RECORDS FOR THIS TASK =
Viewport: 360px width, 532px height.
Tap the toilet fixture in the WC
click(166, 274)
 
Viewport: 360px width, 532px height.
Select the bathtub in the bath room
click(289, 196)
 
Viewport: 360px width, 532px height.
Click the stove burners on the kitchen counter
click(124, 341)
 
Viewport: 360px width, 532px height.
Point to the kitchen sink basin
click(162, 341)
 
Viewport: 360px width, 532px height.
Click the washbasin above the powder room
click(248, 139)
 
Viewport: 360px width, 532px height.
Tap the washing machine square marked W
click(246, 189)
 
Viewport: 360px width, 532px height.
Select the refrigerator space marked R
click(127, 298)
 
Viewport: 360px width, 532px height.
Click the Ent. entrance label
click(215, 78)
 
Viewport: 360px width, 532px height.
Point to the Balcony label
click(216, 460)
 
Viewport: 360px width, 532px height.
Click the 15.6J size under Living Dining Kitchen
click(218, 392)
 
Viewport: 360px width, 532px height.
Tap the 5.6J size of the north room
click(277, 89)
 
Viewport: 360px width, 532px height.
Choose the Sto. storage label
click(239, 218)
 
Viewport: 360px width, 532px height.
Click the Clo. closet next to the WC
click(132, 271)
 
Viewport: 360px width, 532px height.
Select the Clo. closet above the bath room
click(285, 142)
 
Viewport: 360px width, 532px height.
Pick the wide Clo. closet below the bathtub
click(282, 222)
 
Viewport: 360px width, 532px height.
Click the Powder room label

WHAT THE TASK ASKS =
Return each line of the listing above that contains the word "Select", treating uppercase and lowercase as different.

TASK SOLUTION =
Select the bathtub in the bath room
Select the refrigerator space marked R
Select the Clo. closet above the bath room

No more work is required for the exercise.